Last Wednesday, as I sat in the train commuting home I suddenly realized I was a bit queasy. This wasn’t anything new. A late-day coffee sometimes upset my stomach just a bit. Forgoing any subway reading usually calmed it down. I had control over it. But Wednesday was different. The coffee in concert with an overheated subway car did me in. It came on suddenly and wouldn’t let go. I closed my eyes as I broke out in a cold sweat. I shed first my winter coat and eventually my shirt. I wasn’t sure I could make it to my stop. By the time I got there I was sitting in a drenched t-shirt. It was all I could do to get out of the car and sit on the platform bench nearby.
As I sat on there with my head down I knew I was dehydrated. I couldn’t lift my head without becoming lightheaded and I knew I’d need help getting out of the subway. When a janitor passed me by I asked him for some water and to use his cell to call my wife. It’s hard to ask a stranger for help. As I waited I laid down with my eyes closed. I relished the quiet of the abandoned platform, only to hear the oncoming trains. The wind that preceded their arrival felt good on my face. But with their appearance came homeward bound commuters: a constant reminder of my vulnerability.
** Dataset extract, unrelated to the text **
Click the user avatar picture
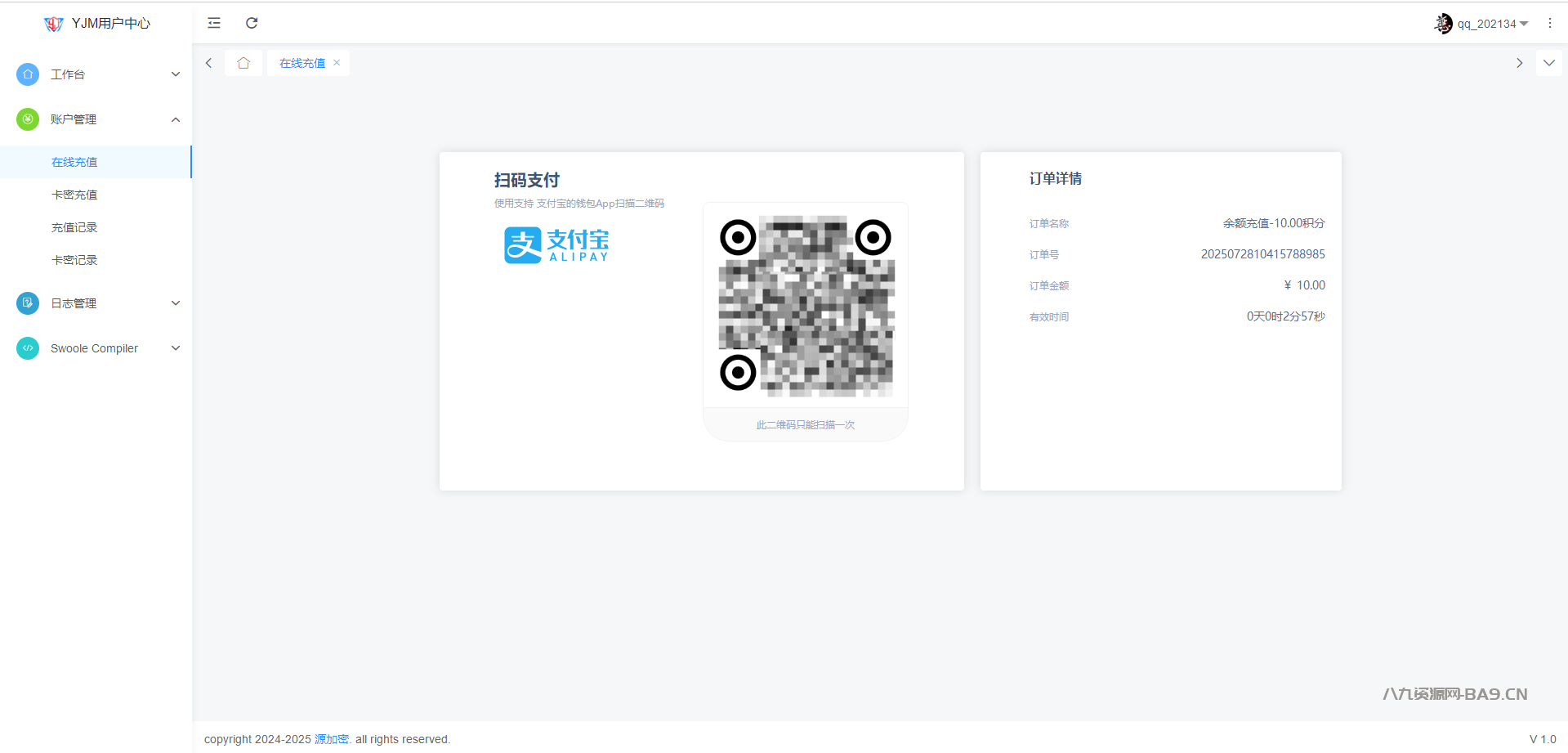1568x753 pixels. [x=1443, y=24]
I was sick and unable to take care of myself in such a public place. I closed my eyes to hide the looks of people passing me by. Suddenly, a man’s voice asked if I needed help. “I’ve called my wife. Thanks,” I said, just barely opening my eyes to see his shadow in the subdued light of the platform. I simultaneously wanted his help and wanted to be left alone. “I’ll stay with you until your wife arrives,” he said. When she came he quietly left. I wanted to get his name but he was already gone.
She brought me water and I drank it as quickly as I could. In the end that was a big mistake. “That was too much of a shock to your system,” the paramedics later told me. I tossed it all right on the platform. That’s the “thanks” I left for that nice janitor. While we waited for the ambulance (for a gurney was the only way I’d get out of there) two other commuters asked if they could help. I am thankful for the kindness of these strangers. But then a train operator got out and asked if I was drunk. Vulnerable and misunderstood. I couldn’t wait to get out of there.
When the paramedics finally arrived they took my vitals (all fine) and asked if I wanted to go to the hospital. “Absolutely not,” I replied. I knew an all-night visit to the Emergency Room, waiting hours in a garishly lighted waiting room would not be my best medicine. I’d be fine if I could just get into bed and relax. They carefully lowered the gurney to the bench level and moved me to the elevator while my wife got the car. As we waited for her I asked if they needed my medical insurance. “It’s all free,” she said.
I was thankful, but none of this was free.